Déjà, en 2011, l’inquiétude était grande. Après avoir donné certains gages au processus de démocratisation réclamée par l’Union européenne, le gouvernement conservateur dirigé par Recep Tayyip Erdoğan adoptait en effet à cette période la logique nationaliste récurrente du pouvoir d’État. La Turquie retrouvait les pratiques de persécution systématique de l’opposition politique, sociale et intellectuelle. La dissidence démocratique se voyait à nouveau frappée, et avec une détermination qui a pris en défaut beaucoup d’analystes persuadés de la validité du « modèle turc ».
- Prison
- Image empruntée à : http://idees.rouges.cowblog.fr
Ce « tournant liberticide » affecta pour commencer des intellectuels et journalistes dont le seul crime était de contester le pouvoir personnel d’Erdoğan et les méthodes autoritaires de l’AKP. Le procès dit « Ergenekon », ouvert contre des militaires accusés de complots d’État, a amalgamé ces démocrates aux ultranationalistes ; ils ont subi un emprisonnement prolongé et des procédures judiciaires interminables achevées cet été par de lourdes peines.
Puis le gouvernement s’attaqua au parti légal pro-kurde BDP et aux intellectuels démocrates turcs qui soutenaient son action - convaincus que la solution à la question kurde passait par la voie politique et l’extension des libertés civiles. Pour abattre cette opposition, le gouvernement organisa un second procès d’État dit « KCK ». Les arrestations se succédèrent. Au mois d’octobre 2011, elles atteignirent un niveau d’arbitraire sans équivalent, justifiant le constat du « tournant liberticide turc ».
De centaines d’étudiants ont été alors arrêtés, souvent pour des raisons ubuesques : pour avoir prononcé une conférence sur La politique d’Aristote dans le cadre des activités culturelles du BDP, le doctorant et éditeur pour la maison Belge Deniz Zarakolu fut emprisonné à Istanbul le 4 octobre, avec 91 autres personnes dont l’étudiante Büsra Beste Önder. D’autres arrestations suivirent, frappant la traductrice Ayse Berktay puis, le 28 octobre, le fondateur et directeur de Belge, Ragip Zarakolu et l’universitaire Büsra Ersanli, professeure de science politique et de droit constitutionnel.
Depuis la situation a dégénéré, justifiant ce constat d’un pouvoir arbitraire en Turquie. Si Ragıp Zarakolu et Büsra Ersanlı furent libérés préventivement au printemps 2012, à la suite d’une forte mobilisation internationale, en revanche l’essentiel des inculpés de l’automne 2011 furent maintenus en détention. D’autres intellectuels et membres du BDP se trouvèrent à leur tour arrêtés, toujours sous le coup de la législation anti-terreur qui, par suite des possibilités d’extension illimitée de l’incrimination de terrorisme, permet l’arrestation de tout opposant public.
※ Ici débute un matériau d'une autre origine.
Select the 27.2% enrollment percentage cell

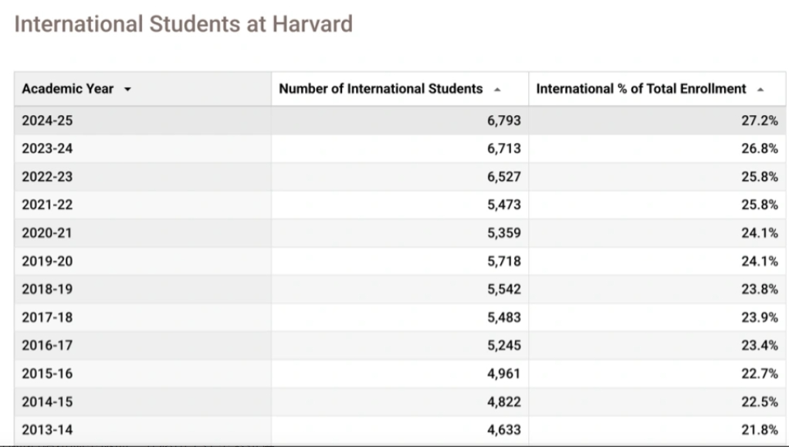pos(760,120)
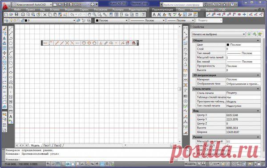Open the Послою color control dropdown
The image size is (267, 168).
(112, 20)
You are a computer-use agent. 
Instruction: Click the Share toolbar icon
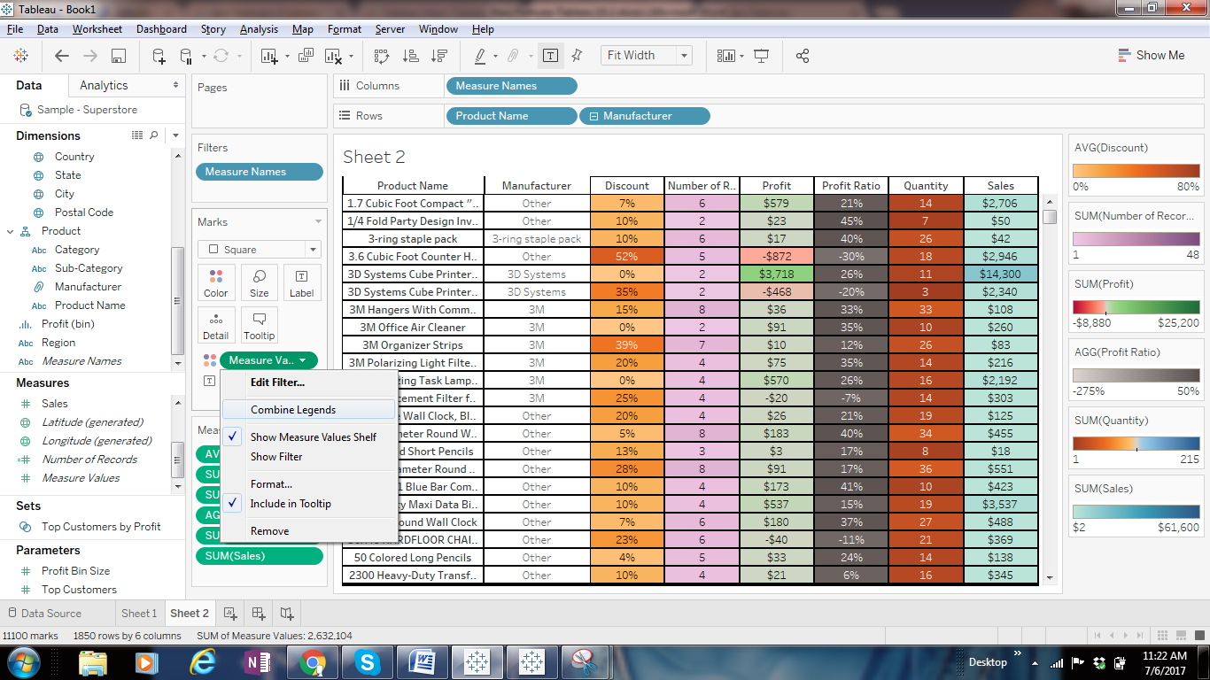pos(803,56)
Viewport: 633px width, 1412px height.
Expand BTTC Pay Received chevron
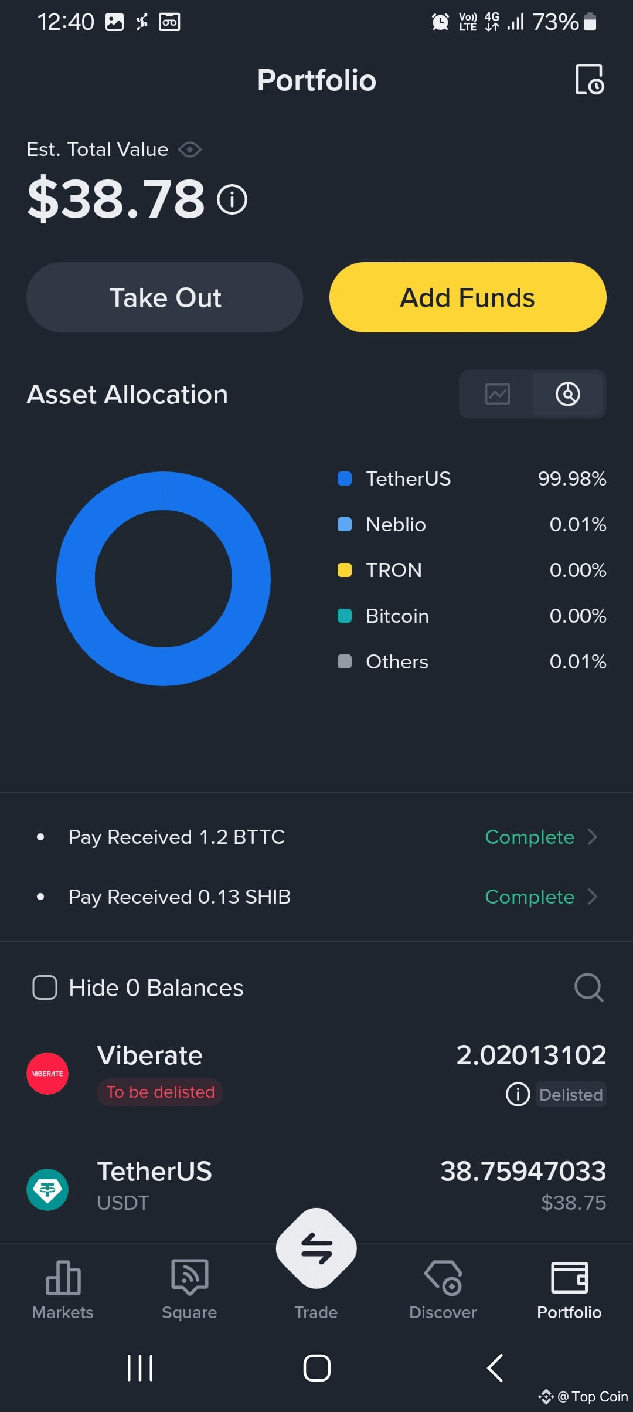tap(593, 837)
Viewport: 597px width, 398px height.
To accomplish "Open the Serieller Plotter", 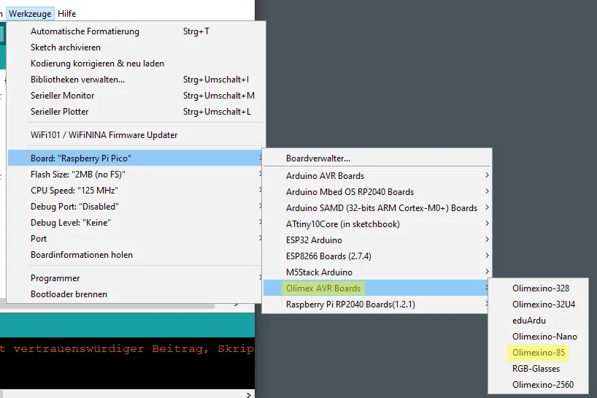I will [x=60, y=112].
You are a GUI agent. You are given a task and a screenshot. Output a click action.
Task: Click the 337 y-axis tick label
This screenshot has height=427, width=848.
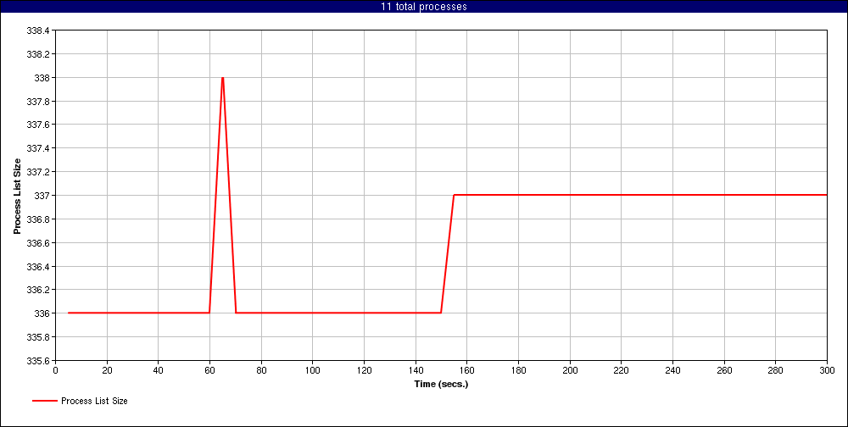(x=42, y=196)
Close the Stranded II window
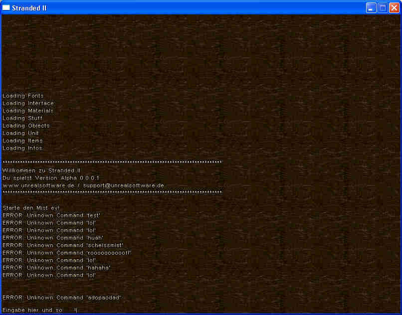This screenshot has width=402, height=315. (x=394, y=7)
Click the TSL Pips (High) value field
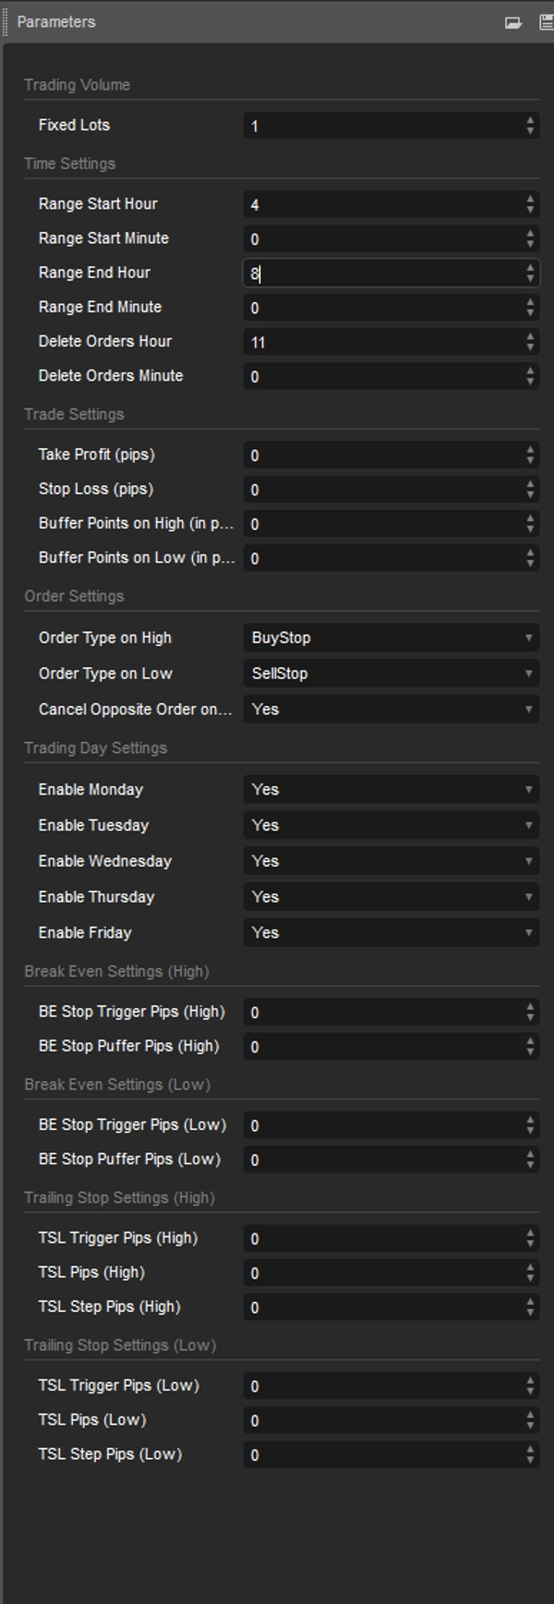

A cela s’ajoute une manipulation de l’opinion par des médias gouvernementaux en position de monopole, développant des théories du complot (complot de « l’étranger », complot « juif ») pour mieux récuser le caractère légitime de cette opposition à l’arbitraire : furent ainsi expliqués l’échec de la candidature d’Istanbul aux Jeux Olympiques 2020 et le mouvement démocratique de Gezi du printemps dernier à Istanbul. Ce dernier, écrasé avec une violence extrême par la police turque dans la nuit du 15 juin, est depuis décapité par des vagues d’arrestation des principaux leaders de cette protestation civile tandis que des inculpations visent les auteurs (comme Erol et Nurten Özkoray) des premiers livres sur le sujet.
Cette résistance civile et libérale ne cesse d’inquiéter le gouvernement AKP dans sa marche vers un ordre autoritaire et les rêves impériaux du premier ministre. Dans cette logique, les avant-gardes intellectuelles de 2011 doivent être réduites au silence. Depuis la fin de l’été, la justice turque accélère toutes les procédures. Actuellement se tiennent dans l’énorme complexe judiciaro-pénitentiaire de Silivri les audiences du procès « KCK » susceptibles d’ordonner de longues peines d’emprisonnement pour des actes qui relèvent du seul exercice de la liberté d’expression et d’association. L’Europe doit faire preuve de la plus grande vigilance devant les accords de coopération judiciaire réclamés par la Turquie et mesurer combien la justice sert aujourd’hui dans ce pays l’arbitraire d’État. Elle doit ainsi, au travers de ses institutions, de ses opinions publiques, de ses intellectuels, se mobiliser aux côtés des acteurs de la démocratisation turque. Elle affirmera ainsi sa vocation première.